The 2014 conference speech
A year later came the next instalment in our story. Mike Hookem, the newly appointed defence spokesman, delivered a speech on defence policy to his party’s conference in Doncaster. Or rather, he gave a speech on veterans’ policy:
In itself, it wasn’t a bad speech. We can quibble about some of the detail, but it’s hard to disagree with treating veterans better. However, it simply is not a defence policy. Compared to last year’s document, wrongheaded as it may have been, where were the plans for defence spending, the MoD, commissioning, the nuclear deterrent or a host of other topics?
It seems the UKIP defence policy has simply been swept clean, apparently to avoid questions or debate. While there was some evolution from 2010 to 2013, in the last year there has been an abolition of almost the whole policy platform.
Foreign Policy
The other question, of course, is what would UKIP do with our international presence, should they eventually decide what it ought to be?

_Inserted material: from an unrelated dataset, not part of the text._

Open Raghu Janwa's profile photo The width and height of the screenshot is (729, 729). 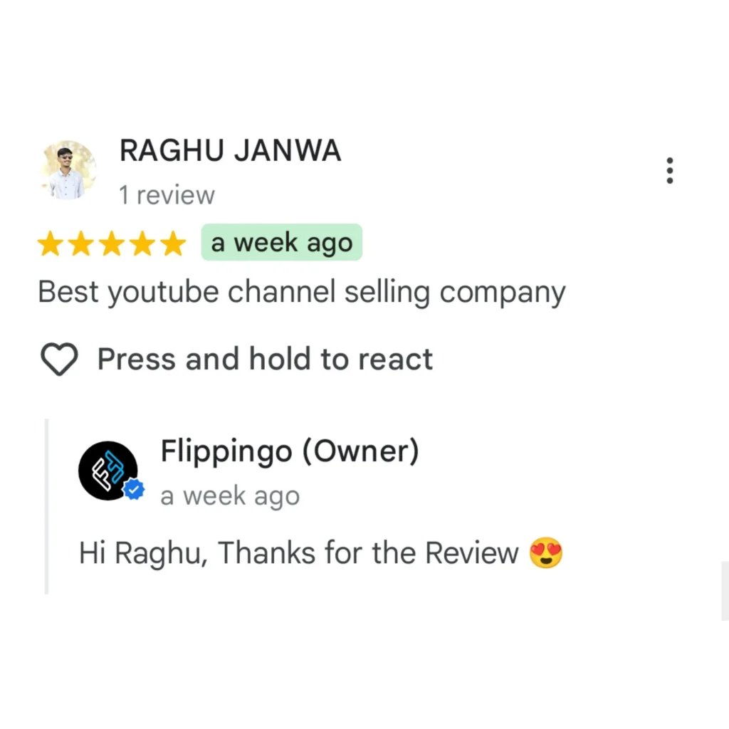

We know something about their stance on the EU – though as I covered last Thursday, there’s a big difference between what they claim and what they actually do.
More broadly, though, where would we sit in the world?
Perhaps the best sources on this are Mike Read’s UKIP Calypso and the various pronouncements of Nigel Farage.
The former lays out the trade position: “Commonwealth, not Common Market”. Traditionally, UKIP has favoured free trade outside the EU as a broad policy – even sometimes considering unilateral free trade to be in Britain’s economic interests. But as is so often the case, of late they have allowed their opportunism to get in the way. Their concerns about the TTIP trade deal with the USA haven’t stuck at the lack of democratic consent in the process, but instead have extended into the language of protectionism. It’s unclear as to what their stance would now be on free trade even if negotiated by a self-governing Britain.
The latter source, Farage’s various calls on international matters, are more troubling. Despite the 2010 and 2013 calls for strong armed forces, UKIP’s leader has effectively declared that Britain should not be willing to actually use them. When it comes to crises abroad – even those such as the rise of ISIS, which clearly threaten the UK if left unchecked, he has adopted an isolationist stance.
Even some of his own party officials thought it obvious that air strikes were the right thing to do, which led to this memorable instant u-turn from Suzanne Evans when she learned on air that her leader disagreed. Instead, UKIP ended up complaining that the vote was timed to disrupt their conference – and, by implication, those suffering under ISIS and those who might suffer at their hands in future could go hang.
Of course, we also know of his admiration for Vladimir Putin as “an operator” – and UKIP conspiracy theories about Brussels somehow deliberately causing war in Ukraine persist despite the killing of British citizens when Moscow-back separatists shot down flight MH17. Apparently their dislike for the EU means they are now willing to apologise even for murderous foreign powers, a position which is troubling to say the least.
While the 2013 policy argued for special forces in particular to be equipped to deal with terrorist threats abroad, now the regular cry is “it’s none of our business”. Sadly, there’s no principle to fathom – it’s a simple matter of electoral opportunism again. With all three main parties recognising that Britain has a moral responsibility and a self-interest in defeating threats outside the British Isles, UKIP has calculated that there are disgruntled voters left ripe for the picking.
The grim truth is that despite the seriousness of the matters involved, UKIP policy has more to do with copying the Lib Dems of old than with what is right or desirable.